You’ve got a few ways you might tackle it. Probably the easiest – set the interest to a Fixed Currency Amount. If you know the monthly interest on $296,000 is, say, $500/month, you can set the interest rate to 500 and set the rate type to Fixed Currency Amount.
- mlp-fixed-currency-interest.png (83.27 KiB) Viewed 20324 times
Whenever interest is due, Moneylender will ignore the balance on the loan and just add the specified amount as interest. That’s the easiest, although you lose the ability to calculate per-diem interest.
Someone in a similar situation used the escrow account on the loan to track the credit available.

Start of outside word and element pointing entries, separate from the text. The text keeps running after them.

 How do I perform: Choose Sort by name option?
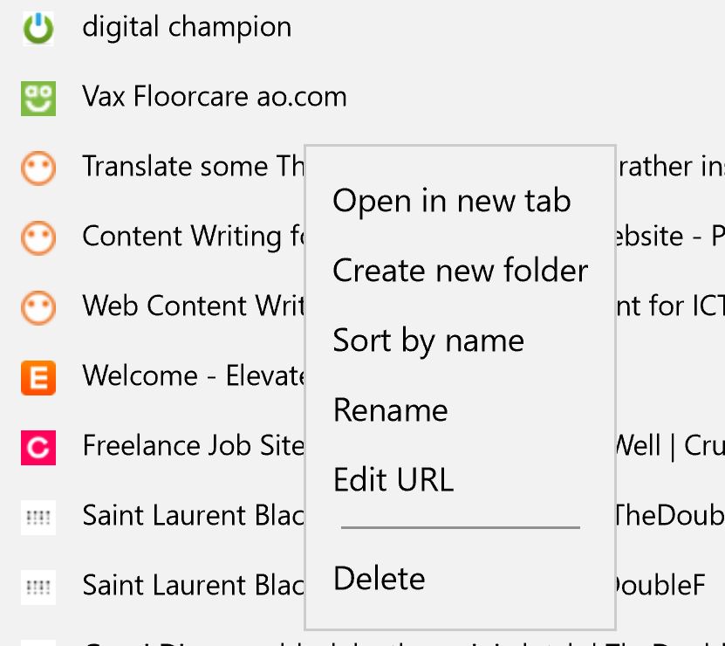428,341
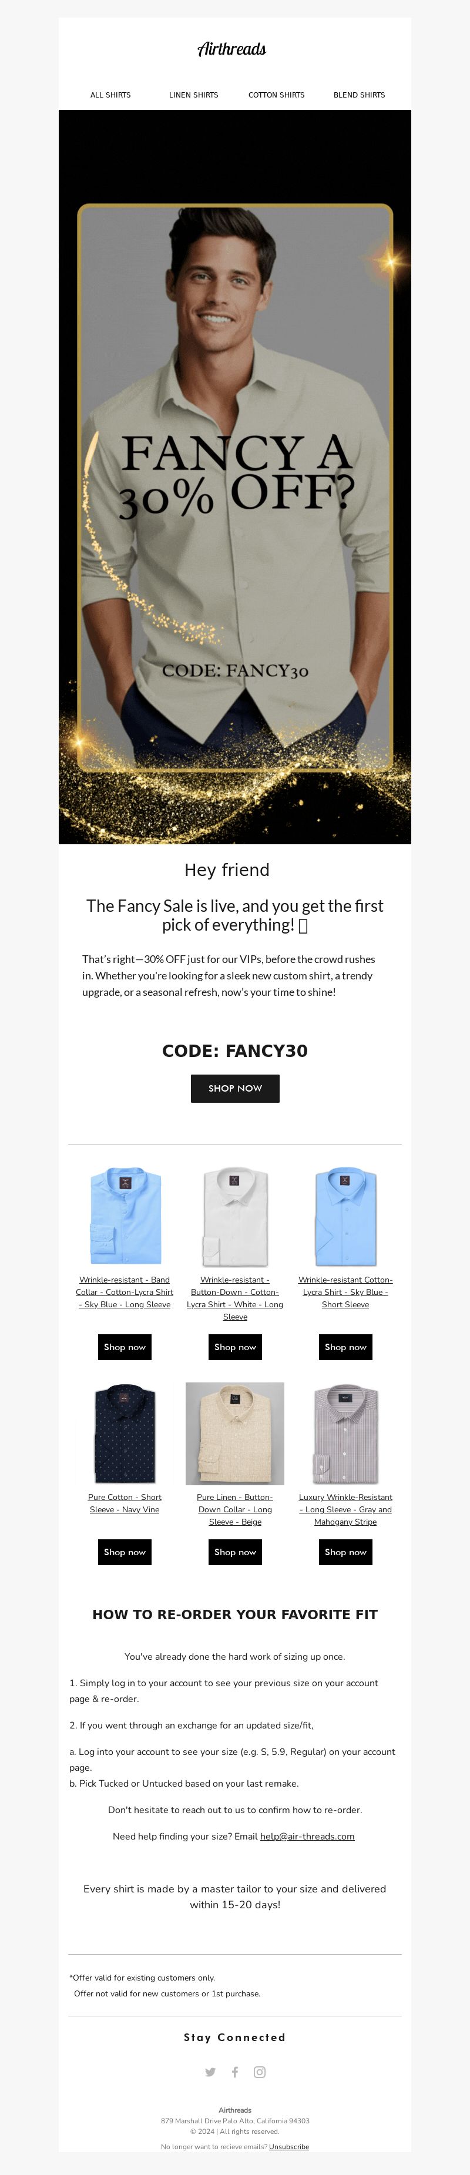Click the black SHOP NOW button
This screenshot has height=2175, width=470.
coord(235,1088)
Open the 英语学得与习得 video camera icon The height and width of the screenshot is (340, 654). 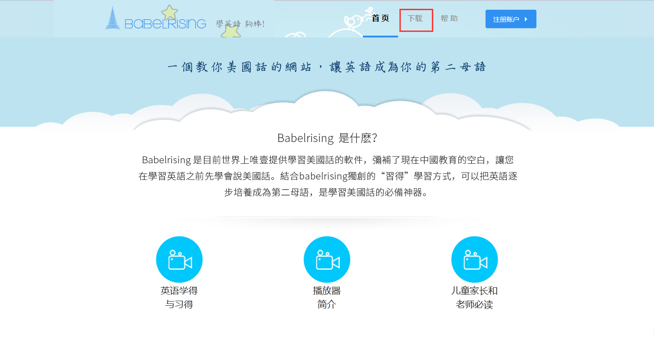tap(179, 260)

Set up the loan for the full amount, and put an adjustment of $32000 to the Escrow account at loan origination. Then, as you disburse principal, instead of recording principal disbursements, you can record escrow adjustments (using negative numbers) to take the funds from the escrow account. Using adjustments, you’ll still see the transactions on the settings tab, just in the adjustment section. You can click “Escrow Account” to see their available credit balance. Meanwhile, the interest is accumulating on the full loan amount, and you still get per-diem interest on the loan at payoff and if the initial period isn’t exactly one month.
A third option is to set up the loan for the initial disbursal only, and then when you fund the remainder, record the principal disbursal to the date of origination. You might put the actual date disbursed in the description field. Depending on how you handle your books, having a retroactive principal disbursal might cause a headache. When the additional funds are disbursed on the origination date, Moneylender will recalculate the loan from inception, so you’ll end up with interest on the whole amount right from the beginning. If you edit the Loan Settings after creating the loan, you can set the Credit Limit to the full amount, and Moneylender can tell you the available credit (how much principal is still scheduled to be disbursed) as you disburse out that last $32k.
Depending on how you think the loan will go, these are three ways that handle it, each with their own strengths. The Escrow account option is probably the most robust.